I notice this because I was checking posts I made 1 year ago: https://aftermath2022.blogspot.com/2024/08/2023-financial-report-of-united-states.html
Here is the key paragraph:
As discussed below, if current policy is left unchanged and based on this Financial Report’s assumptions, the debt-to-GDP ratio is projected to exceed 200 percent by 2049 and reach 535 percent in 2099. By comparison, under the 2023 projections, the debt to-GDP ratio exceeded 200 percent two years earlier in 2047 and reached 531 percent in 2098. Preventing the debt-to-GDP ratio from rising over the next 75 years is estimated to require some combination of spending reductions and revenue increases that amounts to 4.3 percent PV of GDP over the period. While this estimate of the “75-year fiscal gap” is highly uncertain, it is nevertheless nearly certain that current fiscal policies cannot be sustained indefinitely.

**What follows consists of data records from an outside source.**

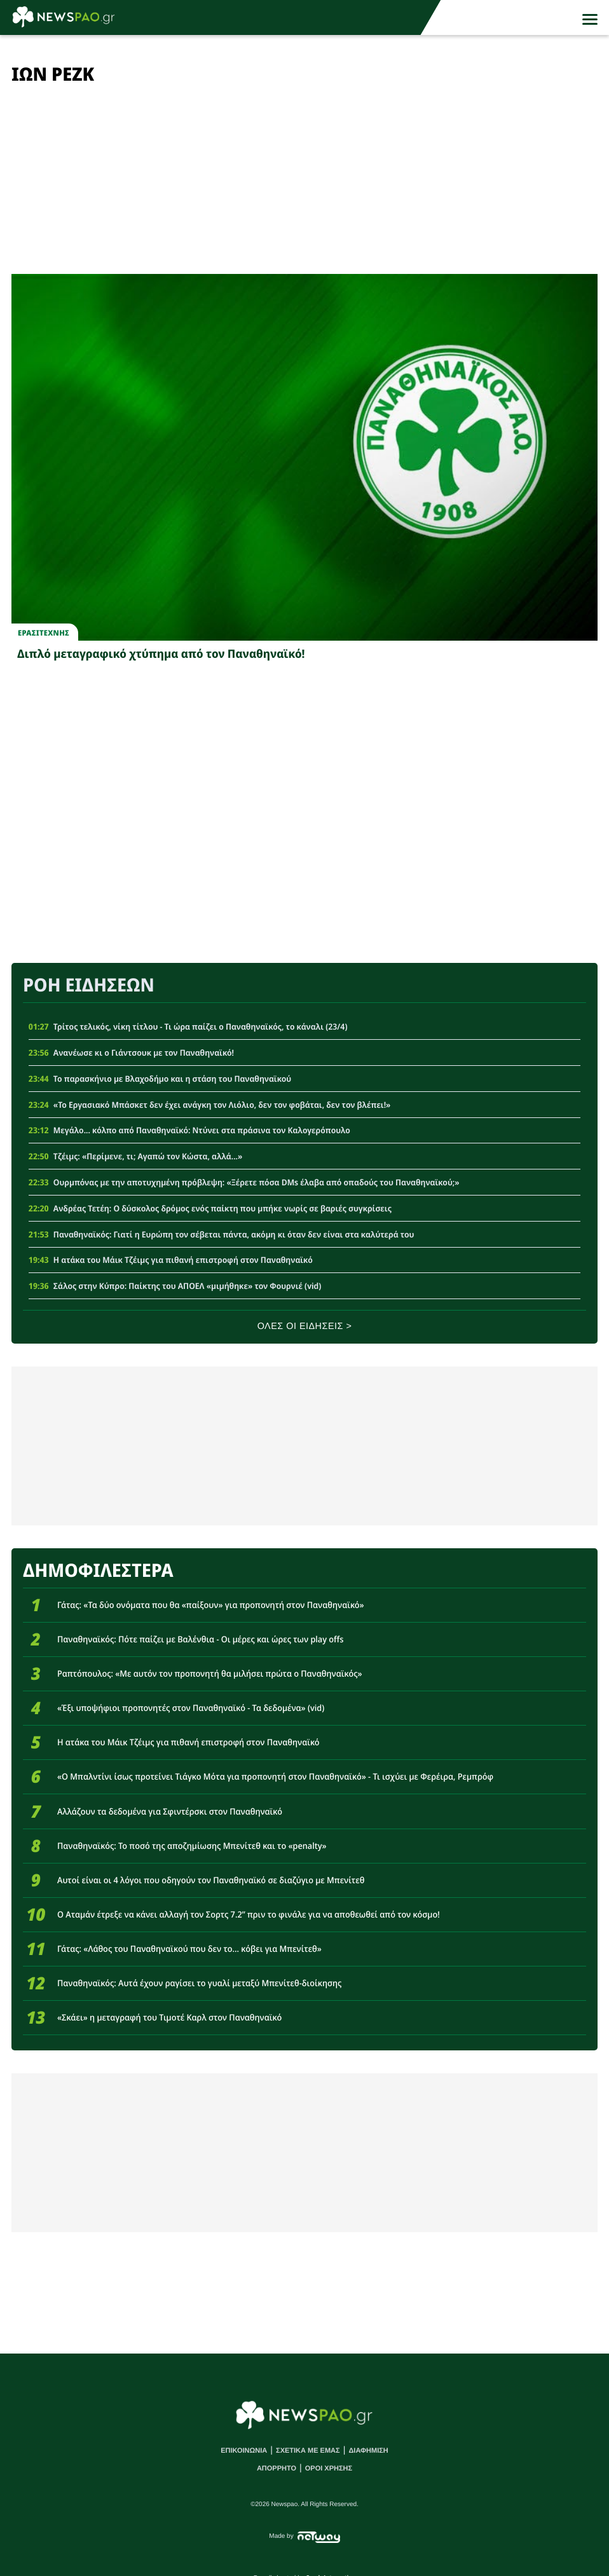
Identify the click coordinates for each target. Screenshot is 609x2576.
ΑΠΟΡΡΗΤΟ (276, 2468)
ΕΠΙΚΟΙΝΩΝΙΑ (244, 2451)
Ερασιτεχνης (43, 633)
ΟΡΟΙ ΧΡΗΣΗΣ (328, 2468)
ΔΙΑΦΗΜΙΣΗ (368, 2451)
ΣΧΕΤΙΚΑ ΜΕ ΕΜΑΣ (308, 2451)
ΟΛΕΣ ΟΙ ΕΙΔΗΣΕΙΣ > (304, 1326)
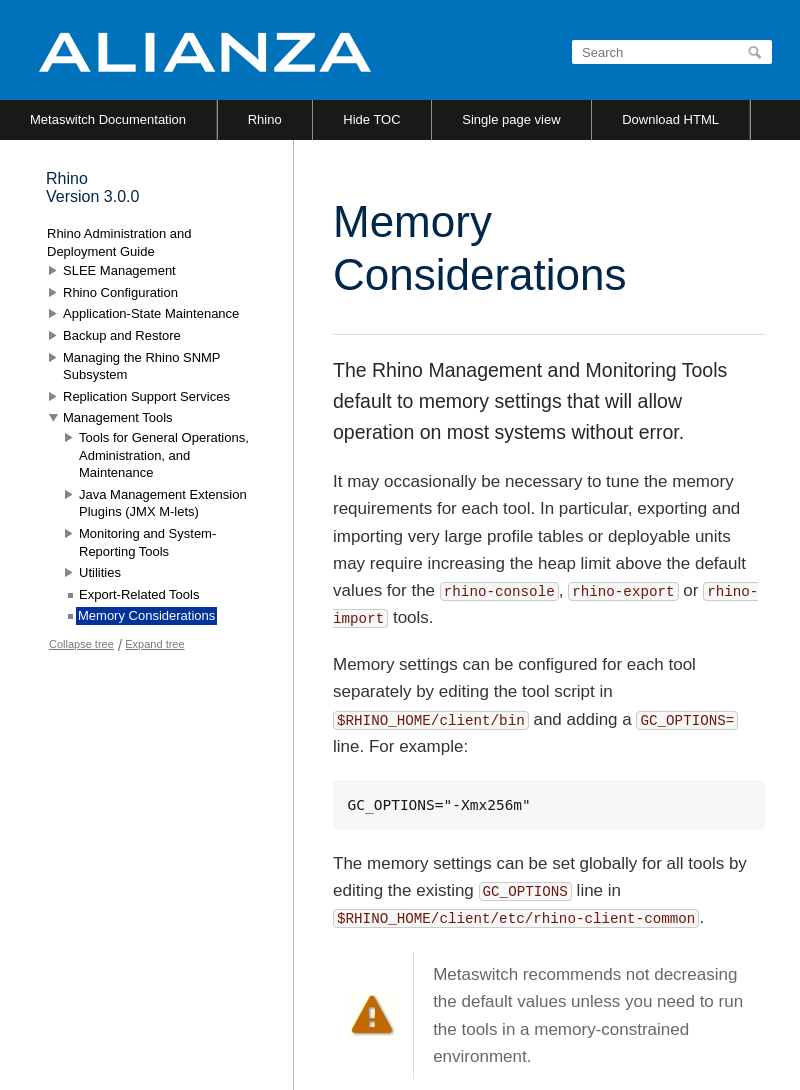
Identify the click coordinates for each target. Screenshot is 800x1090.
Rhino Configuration (120, 292)
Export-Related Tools (139, 594)
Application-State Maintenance (151, 313)
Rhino (265, 119)
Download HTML (670, 119)
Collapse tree (81, 644)
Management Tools (118, 417)
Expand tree (154, 644)
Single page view (511, 119)
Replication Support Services (146, 396)
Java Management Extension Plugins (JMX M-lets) (163, 503)
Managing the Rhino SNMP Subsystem (141, 366)
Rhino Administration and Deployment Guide (119, 242)
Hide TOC (371, 119)
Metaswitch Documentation (108, 119)
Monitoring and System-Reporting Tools (147, 542)
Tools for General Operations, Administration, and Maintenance (164, 455)
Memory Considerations (146, 615)
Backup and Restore (122, 335)
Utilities (100, 572)
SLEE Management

So last year's report showed the 200% mark at 2047 and this says 2049, so that is good, right?
What about the Federal Employee & Veteran Benefits Payable? It is now at $15.033 trillion, up from $14.348 trillion last year. So this went up about $700 billion in just one year.
Total liabilities as of 9/30/24 were $45.5 trillion compared to $42.9 trillion as of 9/30/23.